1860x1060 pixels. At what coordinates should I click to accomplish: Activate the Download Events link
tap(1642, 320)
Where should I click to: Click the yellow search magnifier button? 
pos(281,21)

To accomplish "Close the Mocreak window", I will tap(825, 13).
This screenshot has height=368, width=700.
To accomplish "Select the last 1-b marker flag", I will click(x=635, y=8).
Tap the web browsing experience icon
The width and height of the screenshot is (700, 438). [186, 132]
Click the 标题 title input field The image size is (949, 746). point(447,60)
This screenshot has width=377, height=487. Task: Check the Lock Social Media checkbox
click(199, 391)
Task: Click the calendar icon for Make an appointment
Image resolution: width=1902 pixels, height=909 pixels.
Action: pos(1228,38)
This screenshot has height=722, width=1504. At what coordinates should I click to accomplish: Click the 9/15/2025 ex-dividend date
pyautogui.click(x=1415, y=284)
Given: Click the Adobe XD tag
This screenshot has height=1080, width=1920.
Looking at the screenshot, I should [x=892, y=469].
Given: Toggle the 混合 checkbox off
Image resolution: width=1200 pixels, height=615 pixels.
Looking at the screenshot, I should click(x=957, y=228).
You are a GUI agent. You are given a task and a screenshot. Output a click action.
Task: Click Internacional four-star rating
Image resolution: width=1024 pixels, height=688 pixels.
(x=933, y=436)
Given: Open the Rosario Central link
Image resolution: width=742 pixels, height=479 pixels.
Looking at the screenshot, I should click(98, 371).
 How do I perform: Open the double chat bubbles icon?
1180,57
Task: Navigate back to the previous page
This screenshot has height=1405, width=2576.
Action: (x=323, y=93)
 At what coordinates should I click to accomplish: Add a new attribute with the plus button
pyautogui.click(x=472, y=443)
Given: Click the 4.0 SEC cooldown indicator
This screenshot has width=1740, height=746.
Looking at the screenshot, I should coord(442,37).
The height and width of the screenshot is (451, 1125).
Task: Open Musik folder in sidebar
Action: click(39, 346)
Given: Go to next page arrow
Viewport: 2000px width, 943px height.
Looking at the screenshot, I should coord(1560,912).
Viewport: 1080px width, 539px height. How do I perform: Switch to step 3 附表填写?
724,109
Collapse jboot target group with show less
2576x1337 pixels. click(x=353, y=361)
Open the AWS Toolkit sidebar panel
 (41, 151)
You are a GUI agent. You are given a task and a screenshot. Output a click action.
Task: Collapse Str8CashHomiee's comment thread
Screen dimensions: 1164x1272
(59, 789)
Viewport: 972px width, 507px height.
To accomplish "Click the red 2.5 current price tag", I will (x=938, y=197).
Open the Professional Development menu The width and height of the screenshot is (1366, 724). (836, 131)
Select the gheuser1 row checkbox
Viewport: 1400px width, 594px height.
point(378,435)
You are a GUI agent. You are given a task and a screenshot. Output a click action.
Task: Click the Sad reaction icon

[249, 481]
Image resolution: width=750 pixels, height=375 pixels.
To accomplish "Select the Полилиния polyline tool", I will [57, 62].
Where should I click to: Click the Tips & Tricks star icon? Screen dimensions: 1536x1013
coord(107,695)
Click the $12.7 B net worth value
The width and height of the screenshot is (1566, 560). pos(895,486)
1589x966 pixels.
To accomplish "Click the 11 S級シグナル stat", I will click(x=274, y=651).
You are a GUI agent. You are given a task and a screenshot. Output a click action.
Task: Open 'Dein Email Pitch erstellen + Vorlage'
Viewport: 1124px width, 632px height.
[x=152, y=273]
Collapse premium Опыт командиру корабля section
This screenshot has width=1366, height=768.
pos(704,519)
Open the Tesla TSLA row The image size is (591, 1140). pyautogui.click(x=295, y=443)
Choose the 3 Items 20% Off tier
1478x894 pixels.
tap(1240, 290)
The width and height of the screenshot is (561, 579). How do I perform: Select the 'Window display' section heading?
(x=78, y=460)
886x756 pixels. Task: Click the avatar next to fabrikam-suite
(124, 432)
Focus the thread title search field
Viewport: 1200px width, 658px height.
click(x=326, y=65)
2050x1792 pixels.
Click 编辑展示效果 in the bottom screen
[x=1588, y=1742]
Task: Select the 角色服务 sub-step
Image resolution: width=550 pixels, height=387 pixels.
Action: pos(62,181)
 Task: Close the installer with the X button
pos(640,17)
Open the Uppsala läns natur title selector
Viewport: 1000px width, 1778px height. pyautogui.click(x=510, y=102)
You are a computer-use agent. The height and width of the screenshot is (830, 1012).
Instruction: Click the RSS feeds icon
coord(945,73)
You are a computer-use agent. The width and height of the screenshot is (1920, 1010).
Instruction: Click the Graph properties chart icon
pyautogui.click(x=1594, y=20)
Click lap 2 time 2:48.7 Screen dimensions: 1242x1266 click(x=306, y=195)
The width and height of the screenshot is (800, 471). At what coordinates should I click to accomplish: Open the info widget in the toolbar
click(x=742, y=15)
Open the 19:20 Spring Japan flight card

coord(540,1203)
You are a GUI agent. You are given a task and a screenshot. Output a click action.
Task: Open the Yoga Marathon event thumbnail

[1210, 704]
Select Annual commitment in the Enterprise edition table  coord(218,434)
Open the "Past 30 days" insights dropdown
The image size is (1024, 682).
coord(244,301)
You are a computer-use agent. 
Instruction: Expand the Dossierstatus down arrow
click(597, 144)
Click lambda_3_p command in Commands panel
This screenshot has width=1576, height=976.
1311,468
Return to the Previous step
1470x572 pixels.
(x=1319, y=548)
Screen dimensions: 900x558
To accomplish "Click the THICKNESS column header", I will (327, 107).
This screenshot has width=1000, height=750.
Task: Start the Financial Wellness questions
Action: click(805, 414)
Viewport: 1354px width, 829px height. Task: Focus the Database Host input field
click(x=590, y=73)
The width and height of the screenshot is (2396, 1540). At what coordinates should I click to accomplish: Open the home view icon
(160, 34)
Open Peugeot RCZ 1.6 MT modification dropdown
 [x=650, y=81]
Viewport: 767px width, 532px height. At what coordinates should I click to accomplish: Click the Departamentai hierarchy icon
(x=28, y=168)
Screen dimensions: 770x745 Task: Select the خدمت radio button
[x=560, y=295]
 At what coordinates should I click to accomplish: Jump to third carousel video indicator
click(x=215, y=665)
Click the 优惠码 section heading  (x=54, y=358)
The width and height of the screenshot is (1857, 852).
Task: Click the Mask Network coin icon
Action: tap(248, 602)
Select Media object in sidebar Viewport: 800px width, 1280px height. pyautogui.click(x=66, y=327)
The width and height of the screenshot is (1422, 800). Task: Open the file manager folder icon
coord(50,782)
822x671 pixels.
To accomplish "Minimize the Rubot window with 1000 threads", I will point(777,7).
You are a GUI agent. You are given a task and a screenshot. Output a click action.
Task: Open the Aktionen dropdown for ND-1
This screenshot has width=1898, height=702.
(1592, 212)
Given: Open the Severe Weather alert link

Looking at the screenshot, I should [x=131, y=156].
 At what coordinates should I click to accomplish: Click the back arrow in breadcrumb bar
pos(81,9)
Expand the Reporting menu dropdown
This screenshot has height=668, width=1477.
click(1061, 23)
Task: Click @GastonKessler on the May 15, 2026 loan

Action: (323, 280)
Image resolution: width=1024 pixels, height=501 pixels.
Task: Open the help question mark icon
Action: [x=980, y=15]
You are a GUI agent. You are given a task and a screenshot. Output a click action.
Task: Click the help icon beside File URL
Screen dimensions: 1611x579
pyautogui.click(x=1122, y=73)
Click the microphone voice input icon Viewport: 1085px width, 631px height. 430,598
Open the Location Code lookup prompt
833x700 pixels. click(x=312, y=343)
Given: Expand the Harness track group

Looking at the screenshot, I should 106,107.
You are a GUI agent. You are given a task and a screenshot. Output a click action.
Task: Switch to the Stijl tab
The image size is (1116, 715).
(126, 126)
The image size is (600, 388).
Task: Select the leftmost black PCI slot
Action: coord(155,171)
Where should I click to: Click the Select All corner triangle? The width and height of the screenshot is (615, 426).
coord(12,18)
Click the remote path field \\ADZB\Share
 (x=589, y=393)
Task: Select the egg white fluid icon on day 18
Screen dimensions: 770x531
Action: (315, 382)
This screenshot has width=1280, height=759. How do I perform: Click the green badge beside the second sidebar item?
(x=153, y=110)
══════
#### [Try it]
In the listing above, find the line containing "Task: Click the calendar" and the line containing "Given: Click the Adobe XD tag", then retype both and every line between them exactly, with nothing else.

#### [Task result]
Task: Click the calendar icon for Make an appointment
Image resolution: width=1902 pixels, height=909 pixels.
Action: pos(1228,38)
This screenshot has height=722, width=1504. At what coordinates should I click to accomplish: Click the 9/15/2025 ex-dividend date
pyautogui.click(x=1415, y=284)
Given: Click the Adobe XD tag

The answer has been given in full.